MarIA: First Massive Artificial Intelligence System in Spanish
The MarIA project, a language model system created at the Barcelona Supercomputing Center (BSC), has advanced in its development and its new version allows summarizing existing texts and creating new texts from headlines or words. MarIA has been trained with more than 135 billion words from the web archive of the National Library of Spain, promoted by the Secretary of State for Digitization and Artificial Intelligence.
Due to the volume and capacities of MarIA, the Spanish language ranks third among the languages with massive open access models, after English and Mandarin. MarIA has been built from the digital documentary heritage of the National Library, which tracks and archives the websites made in Spanish and has been trained with the MareNostrum 4 supercomputer. It is published openly so that application developers, companies, groups of research and society in general can use it in countless uses.
The latest advances of MarIA constitute a milestone in the achievement of the objectives of the National Strategy for Artificial Intelligence and the Recovery, Transformation and Resilience Plan, with which Spain intends to lead the development of tools, technologies and applications for projection and use of the Spanish language in the fields of application of AI. Specifically, the National Plan for Language Technologies in which this project is framed, aims to promote the development of natural language processing, automatic translation and conversational systems in Spanish and co-official languages.

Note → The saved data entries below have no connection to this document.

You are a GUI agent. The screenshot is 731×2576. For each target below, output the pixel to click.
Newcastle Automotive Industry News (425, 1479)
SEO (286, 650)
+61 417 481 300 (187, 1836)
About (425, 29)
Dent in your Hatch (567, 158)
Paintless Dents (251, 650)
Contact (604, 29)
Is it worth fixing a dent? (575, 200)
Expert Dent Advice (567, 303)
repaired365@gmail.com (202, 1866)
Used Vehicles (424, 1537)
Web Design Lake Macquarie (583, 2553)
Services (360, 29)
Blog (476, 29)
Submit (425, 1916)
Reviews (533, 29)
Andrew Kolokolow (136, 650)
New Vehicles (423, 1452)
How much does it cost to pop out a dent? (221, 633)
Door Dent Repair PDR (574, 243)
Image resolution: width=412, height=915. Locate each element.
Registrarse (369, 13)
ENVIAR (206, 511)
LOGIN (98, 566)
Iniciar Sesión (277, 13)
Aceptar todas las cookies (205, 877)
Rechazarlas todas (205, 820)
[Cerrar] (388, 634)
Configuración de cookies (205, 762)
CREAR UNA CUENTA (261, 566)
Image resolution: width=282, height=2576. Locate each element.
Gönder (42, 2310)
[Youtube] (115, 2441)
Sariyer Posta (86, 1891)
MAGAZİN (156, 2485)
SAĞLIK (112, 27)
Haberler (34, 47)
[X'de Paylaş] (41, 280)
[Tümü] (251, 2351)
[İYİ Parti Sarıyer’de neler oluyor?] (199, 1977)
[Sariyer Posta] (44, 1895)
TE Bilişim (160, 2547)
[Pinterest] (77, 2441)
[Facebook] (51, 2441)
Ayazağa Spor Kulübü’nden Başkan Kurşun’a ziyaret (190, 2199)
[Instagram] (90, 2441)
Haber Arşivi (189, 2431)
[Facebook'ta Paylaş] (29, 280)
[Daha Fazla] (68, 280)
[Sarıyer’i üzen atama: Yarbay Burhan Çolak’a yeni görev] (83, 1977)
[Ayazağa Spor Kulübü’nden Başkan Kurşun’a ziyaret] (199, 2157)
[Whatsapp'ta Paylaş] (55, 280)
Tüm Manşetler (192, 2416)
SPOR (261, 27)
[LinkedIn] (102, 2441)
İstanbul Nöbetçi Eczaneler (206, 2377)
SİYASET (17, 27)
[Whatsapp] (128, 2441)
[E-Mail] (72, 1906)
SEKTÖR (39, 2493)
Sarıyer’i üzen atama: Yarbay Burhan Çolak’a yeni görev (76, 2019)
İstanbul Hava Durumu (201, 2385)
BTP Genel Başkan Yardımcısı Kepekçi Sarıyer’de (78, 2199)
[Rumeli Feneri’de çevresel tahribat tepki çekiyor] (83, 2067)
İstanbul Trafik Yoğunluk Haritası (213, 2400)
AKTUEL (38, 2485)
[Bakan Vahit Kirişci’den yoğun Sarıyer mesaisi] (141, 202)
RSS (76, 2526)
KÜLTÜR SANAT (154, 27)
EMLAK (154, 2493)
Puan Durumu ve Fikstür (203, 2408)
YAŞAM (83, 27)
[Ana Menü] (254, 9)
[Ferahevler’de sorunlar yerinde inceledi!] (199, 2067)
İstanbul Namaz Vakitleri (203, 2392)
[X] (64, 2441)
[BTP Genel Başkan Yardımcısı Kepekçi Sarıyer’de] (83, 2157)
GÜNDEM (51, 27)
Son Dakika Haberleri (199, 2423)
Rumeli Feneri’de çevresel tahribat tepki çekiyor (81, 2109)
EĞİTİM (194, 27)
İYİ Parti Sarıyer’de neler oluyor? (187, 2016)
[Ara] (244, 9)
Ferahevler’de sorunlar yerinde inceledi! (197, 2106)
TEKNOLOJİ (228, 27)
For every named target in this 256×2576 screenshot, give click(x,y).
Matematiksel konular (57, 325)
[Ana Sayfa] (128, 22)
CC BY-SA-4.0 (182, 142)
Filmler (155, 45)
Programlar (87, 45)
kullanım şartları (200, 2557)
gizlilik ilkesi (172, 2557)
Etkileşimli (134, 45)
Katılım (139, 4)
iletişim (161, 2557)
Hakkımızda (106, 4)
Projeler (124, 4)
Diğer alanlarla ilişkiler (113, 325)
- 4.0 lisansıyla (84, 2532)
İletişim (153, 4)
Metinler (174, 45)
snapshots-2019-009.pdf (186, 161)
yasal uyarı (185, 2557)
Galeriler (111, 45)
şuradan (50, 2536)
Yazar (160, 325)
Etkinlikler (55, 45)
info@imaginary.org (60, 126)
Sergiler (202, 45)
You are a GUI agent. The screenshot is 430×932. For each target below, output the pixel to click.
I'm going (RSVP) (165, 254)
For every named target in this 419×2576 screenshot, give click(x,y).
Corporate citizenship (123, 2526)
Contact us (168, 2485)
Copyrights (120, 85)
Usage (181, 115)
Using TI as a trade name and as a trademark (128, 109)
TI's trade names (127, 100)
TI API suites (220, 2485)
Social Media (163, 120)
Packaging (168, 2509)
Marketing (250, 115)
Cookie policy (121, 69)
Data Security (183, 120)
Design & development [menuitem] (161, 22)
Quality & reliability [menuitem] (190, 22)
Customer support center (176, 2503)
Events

Models to understand the language and models to generate texts
A language model is an artificial intelligence system formed by a set of deep neural networks that have been trained to acquire an understanding of the language, its lexicon and its mechanisms to express meaning and write at an expert level. These complex statistical models that link words in texts in a systematic and massive way are capable of “understanding” not only abstract concepts, but also their context. With these models, developers of different applications can create tools for multiple uses, such as classifying documents or creating proof-readers or translation tools.
The first version of MarIA was made with RoBERTa, a technology that creates “encoder”-type language models. This type of model, given a text sequence, generates an interpretation that can be used to, for example, classify documents, answer multiple choice questions, find semantic similarities in different texts, or detect the feelings that are expressed in them.
The new version has been created with GPT-2, a more advanced technology that creates generative decoder models and adds features to the system. The decoder models, given a text sequence, can generate new texts. With this, they can be used, for example, to make automatic summaries, simplify complicated wording tailored to different user profiles, generate questions and answers, have complex dialogues with users and even write full texts (which could appear to be written by humans) from a headline or a small number of words.
These new capabilities make MarIA a tool that, with “ad hoc” training adapted to specific tasks, can be very useful for application developers, companies and public administrations. For example, the models that until now have been developed in English are used to generate text suggestions in writing applications, to summarize contracts or the complicated documents that detail the benefits of a product, depending on what each user wants to know, and to search for specific information within large text databases and relate it to other relevant information.
Trained with over 135 billion words and 9.7 trillion operations
In language models, the number of parameters with which the system is trained is the element that gives them the greatest capacity for generalization and, therefore, intelligence. The National Library data with which MarIA has been trained consists of more than 135 billion words (135,733,450,668, specifically), occupying a total of 570 Gigabytes.
To create and train MarIA, BSC's MareNostrum supercomputer was used and a computing power of 9.7 trillion operations (969.exaflops) was required. A flop (floating point operation) is the unit of measure that expresses the computing power of a supercomputer per second and exa is the prefix that expresses 1018, that is, one trillion.
Of these 969 exaflops, 201 were necessary to process the data from the National Library, eliminate everything that was not well-formed text (page numbers, graphics, sentences that do not end, erroneous encodings, duplicate sentences, other languages, etc.) and save only the correct texts in the Spanish language, as it is actually used. The remaining 768 exaflops were used to train the neural networks of the GPT-2 model.
The current version of MarIA will now lead to specialized versions in different application areas, including biomedicine and legal, and will evolve to solve the specific problems mentioned above.
In parallel, PlanTL will continue to expand MarIA to:
- adapt to new technological developments in natural language processing (more complex models than the GP-T2 now implemented) trained with greater amounts of data,
- create workspaces to facilitate the use of MarIA by companies and research groups in the appropriate computing environments, and
- embed them in systems of evaluation and certification of the quality of the systems developed in different domains.